Die Zwischenmahlzeit am Nachmittag kann sehr einfach ausfallen, z. B. eine Handvoll Mandeln oder eine selbstgemachte Mandelmilch (in den Mixer Wasser, Mandeln oder Mandelmus und entsteinte Datteln geben, kräftig mixen, bei Bedarf abseihen, evtl. mit Zimt oder Vanille würzen oder auch Kakao dazugeben und geniessen). Damit Sie sehen, welche Möglichkeiten es in der gesunden Küche sonst noch gibt und dass gesundes Essen nichts mit Verzicht zu tun hat, haben wir im Ernährungsplan auch Leckereien wie Kuchen, Dessertcremes und einen Pudding vorgeschlagen.

Abendessen

Am Abend sind leicht verdauliche Gemüsesuppen ideal. Sie können jederzeit einige Brennnesseltriebe in Ihre Gemüsesuppen geben. Diese haben nicht nur reinigende Wirkung, sondern helfen aufgrund ihres Siliciumanteils auch direkt bei der Knorpelregeneration. Dazu können Sie eine Scheibe Vollkornbrot essen.

Aber auch kurz gedünstetes buntes Gemüse mit einer glutenfreien Beilage (wie z. B. HirseQuinoa, Buchweizen, Polenta, brauner Reis, Süsskartoffeln oder auch Kartoffeln) ist möglich.

Leckere zumeist glutenfreie Brotrezepte finden Sie hier:
 

Diese Brote und Brötchen zeichnen sich nicht nur durch Glutenarmut oder Glutenfreiheit aus, sondern auch dadurch, dass Sie sehr reich an Vitalstoffen, Ballaststoffen, Antioxidantien und zumeist auch an Silicium sind, einem Spurenelement, das bei der Arthrose besonders wichtig ist (siehe weiter unten).

Lebensmittel, die bei Arthrose besonders empfehlenswert sind

Der Ernährungsplan bei Arthrose kann nahezu alle gesunden und frischen pflanzlichen Lebensmittel enthalten. Zu manchen Lebensmitteln liegen jedoch bereits Studien vor, die gezeigt haben, wie konkret diese Früchte, Gemüse oder Gewürze die Gelenkgesundheit verbessern können.

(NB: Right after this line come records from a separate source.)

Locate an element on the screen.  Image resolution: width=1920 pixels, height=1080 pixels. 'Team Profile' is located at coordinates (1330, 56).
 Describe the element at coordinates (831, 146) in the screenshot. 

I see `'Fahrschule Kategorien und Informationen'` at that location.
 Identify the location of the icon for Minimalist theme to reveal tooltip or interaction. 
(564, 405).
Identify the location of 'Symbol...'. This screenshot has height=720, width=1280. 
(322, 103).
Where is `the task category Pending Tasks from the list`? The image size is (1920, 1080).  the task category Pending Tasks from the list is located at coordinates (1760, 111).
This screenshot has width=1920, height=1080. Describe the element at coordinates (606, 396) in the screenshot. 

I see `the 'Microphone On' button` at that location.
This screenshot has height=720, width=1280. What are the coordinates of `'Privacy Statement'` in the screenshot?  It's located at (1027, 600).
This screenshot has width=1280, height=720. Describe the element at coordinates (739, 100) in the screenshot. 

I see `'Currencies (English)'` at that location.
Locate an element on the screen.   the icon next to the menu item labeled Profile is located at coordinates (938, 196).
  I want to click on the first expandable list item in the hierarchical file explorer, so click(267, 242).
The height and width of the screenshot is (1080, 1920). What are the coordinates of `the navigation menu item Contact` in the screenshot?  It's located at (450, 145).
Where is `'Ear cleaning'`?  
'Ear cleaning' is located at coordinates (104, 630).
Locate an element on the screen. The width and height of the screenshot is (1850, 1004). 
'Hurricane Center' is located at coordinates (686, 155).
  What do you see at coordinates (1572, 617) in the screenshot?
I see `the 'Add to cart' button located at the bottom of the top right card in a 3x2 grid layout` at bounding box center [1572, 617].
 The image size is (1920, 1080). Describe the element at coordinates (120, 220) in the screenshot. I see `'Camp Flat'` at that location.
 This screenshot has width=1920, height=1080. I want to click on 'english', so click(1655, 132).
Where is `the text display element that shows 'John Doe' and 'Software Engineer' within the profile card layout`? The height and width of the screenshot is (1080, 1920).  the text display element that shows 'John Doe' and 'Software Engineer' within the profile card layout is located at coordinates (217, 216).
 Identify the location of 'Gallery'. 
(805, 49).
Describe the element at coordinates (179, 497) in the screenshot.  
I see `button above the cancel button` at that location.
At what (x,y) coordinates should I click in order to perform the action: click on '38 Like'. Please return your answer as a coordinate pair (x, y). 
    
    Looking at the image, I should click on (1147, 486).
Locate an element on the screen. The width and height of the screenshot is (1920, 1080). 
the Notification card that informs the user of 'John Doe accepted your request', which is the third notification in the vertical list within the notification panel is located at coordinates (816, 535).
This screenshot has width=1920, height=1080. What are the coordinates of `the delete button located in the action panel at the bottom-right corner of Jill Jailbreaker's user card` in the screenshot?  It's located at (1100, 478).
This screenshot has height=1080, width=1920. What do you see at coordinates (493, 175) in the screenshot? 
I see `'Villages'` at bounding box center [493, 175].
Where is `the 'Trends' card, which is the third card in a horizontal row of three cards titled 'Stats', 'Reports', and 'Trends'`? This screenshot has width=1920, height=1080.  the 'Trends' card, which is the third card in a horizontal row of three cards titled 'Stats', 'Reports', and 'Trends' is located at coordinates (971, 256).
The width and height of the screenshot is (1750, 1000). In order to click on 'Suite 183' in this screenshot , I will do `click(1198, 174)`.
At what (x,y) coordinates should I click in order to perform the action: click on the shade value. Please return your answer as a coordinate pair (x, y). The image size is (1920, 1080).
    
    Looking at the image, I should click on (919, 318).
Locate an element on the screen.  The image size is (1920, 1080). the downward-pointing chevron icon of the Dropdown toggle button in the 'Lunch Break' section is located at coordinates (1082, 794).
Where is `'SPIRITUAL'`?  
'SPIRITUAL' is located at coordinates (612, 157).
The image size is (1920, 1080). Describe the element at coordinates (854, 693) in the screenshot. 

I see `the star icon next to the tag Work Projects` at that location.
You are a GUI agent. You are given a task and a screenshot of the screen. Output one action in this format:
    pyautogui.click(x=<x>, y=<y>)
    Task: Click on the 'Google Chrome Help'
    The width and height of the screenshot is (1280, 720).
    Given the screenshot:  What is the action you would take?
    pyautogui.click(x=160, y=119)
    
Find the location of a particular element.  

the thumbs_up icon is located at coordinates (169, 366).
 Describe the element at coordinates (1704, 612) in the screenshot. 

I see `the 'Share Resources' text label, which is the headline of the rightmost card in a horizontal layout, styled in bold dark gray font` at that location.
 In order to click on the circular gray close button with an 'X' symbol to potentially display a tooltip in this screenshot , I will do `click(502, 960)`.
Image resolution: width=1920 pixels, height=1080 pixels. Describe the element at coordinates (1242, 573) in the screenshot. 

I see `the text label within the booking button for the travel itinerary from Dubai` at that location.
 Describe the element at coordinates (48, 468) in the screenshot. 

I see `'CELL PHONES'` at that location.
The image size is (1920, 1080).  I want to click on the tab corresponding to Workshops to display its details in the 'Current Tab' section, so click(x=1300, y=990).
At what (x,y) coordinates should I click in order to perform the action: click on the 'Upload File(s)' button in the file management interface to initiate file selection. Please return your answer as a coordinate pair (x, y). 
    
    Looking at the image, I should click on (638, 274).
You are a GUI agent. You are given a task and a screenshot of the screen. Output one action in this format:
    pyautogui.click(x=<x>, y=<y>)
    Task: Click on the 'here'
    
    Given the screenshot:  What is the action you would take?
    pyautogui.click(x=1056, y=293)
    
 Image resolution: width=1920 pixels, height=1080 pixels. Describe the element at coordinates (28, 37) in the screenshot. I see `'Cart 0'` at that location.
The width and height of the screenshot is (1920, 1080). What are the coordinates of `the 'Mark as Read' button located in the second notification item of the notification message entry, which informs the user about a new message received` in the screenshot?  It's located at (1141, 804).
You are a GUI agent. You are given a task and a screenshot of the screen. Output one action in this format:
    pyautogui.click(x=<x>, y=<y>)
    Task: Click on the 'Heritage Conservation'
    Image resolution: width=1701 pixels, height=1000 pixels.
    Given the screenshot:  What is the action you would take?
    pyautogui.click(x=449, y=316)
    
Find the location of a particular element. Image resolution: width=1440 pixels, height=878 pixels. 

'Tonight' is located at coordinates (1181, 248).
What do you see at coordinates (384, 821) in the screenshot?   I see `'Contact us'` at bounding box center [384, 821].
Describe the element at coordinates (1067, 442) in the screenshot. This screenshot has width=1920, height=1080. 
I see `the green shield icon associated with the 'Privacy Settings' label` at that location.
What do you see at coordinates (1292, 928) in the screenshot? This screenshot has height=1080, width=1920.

Brokkoli: Brokkoli und Brokkolisprossen enthalten Sulforaphan, ein sekundärer Pflanzenstoff, der sich in verschiedenen Studien als sehr vorteilhaft bei Arthrose erwiesen hat. Er wirkt antioxidativ und schützt den Knorpel vor weiteren Schäden, ja, er kann sogar das Fortschreiten der Arthrose verlangsamen.

Granatapfelsaft: Auch der Granatapfelsaft kann hilfreich sein. Er verfügt ebenfalls über antioxidative Wirkung und soll laut einer Studie bei Arthrose die Zerstörung des Knorpels aufhalten können. Gleichzeitig senkt er zu hohen Blutdruck und hilft dabei, die Insulinresistenz eines beginnenden Diabetes Typ 2 zu reduzieren.

Knoblauch: Die scharfe Knolle enthält Allicin, ein Stoff, aus dem beim Schneiden oder Hacken des Knoblauchs Diallyldisulfid entsteht. Diese Verbindung wiederum unterdrückt die Aktivität bestimmter Enzyme in den Knorpelzellen, die bei Arthrose zum Abbau des Knorpels führen.

Aloe-Vera-Saft: In der Aloe Vera steckt der Stoff Acemannan. Er kann im Knorpelgewebe als Aufbaustoff dienen und auf diese Weise einer Arthrose vorbeugen oder die Arthrosetherapie unterstützen.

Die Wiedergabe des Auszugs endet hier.